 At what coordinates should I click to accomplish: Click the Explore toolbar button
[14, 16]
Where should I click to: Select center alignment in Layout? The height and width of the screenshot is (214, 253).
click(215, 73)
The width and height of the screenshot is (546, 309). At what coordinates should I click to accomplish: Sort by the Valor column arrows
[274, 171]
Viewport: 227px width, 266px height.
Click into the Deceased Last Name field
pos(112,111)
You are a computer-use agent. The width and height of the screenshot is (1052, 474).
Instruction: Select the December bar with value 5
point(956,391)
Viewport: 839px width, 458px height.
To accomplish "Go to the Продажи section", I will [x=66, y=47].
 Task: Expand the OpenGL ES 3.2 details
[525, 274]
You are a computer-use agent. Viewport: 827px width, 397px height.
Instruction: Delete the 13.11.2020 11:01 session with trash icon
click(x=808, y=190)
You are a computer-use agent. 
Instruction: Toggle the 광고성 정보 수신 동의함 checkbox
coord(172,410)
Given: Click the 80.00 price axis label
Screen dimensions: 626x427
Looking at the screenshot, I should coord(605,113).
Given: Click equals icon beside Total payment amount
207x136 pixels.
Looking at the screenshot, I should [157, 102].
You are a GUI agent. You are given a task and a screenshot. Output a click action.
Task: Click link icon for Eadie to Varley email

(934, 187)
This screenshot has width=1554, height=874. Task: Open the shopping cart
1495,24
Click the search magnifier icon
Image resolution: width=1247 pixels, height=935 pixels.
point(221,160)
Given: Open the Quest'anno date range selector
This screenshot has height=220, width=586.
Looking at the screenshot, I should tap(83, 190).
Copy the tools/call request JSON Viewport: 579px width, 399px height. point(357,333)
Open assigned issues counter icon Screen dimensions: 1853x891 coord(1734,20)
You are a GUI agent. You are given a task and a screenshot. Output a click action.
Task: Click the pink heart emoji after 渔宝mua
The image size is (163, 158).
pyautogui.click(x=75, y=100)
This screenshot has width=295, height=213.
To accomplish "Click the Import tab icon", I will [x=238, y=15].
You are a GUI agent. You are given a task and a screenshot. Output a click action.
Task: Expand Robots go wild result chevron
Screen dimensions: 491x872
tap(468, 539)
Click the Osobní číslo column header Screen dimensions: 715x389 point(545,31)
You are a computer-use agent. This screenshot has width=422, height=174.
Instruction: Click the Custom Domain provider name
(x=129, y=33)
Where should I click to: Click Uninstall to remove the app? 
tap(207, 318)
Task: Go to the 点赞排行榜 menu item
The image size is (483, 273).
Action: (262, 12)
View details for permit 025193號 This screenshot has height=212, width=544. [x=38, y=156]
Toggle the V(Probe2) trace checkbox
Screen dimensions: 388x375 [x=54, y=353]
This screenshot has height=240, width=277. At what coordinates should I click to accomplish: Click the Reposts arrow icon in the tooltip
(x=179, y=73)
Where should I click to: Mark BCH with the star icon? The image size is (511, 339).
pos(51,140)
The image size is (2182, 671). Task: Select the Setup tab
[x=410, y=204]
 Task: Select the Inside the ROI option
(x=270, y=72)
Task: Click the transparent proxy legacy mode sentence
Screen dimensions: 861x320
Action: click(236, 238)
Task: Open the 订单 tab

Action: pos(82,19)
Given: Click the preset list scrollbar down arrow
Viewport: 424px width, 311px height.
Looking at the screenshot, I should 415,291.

*PROBLEM DETAILS*. Look in the material above for the line with "Open assigned issues" and the line with "This screenshot has width=295, height=213.", and transcribe exactly those lines and all lines between them, nothing more.

*THE ANSWER*.
Open assigned issues counter icon Screen dimensions: 1853x891 coord(1734,20)
You are a GUI agent. You are given a task and a screenshot. Output a click action.
Task: Click the pink heart emoji after 渔宝mua
The image size is (163, 158).
pyautogui.click(x=75, y=100)
This screenshot has width=295, height=213.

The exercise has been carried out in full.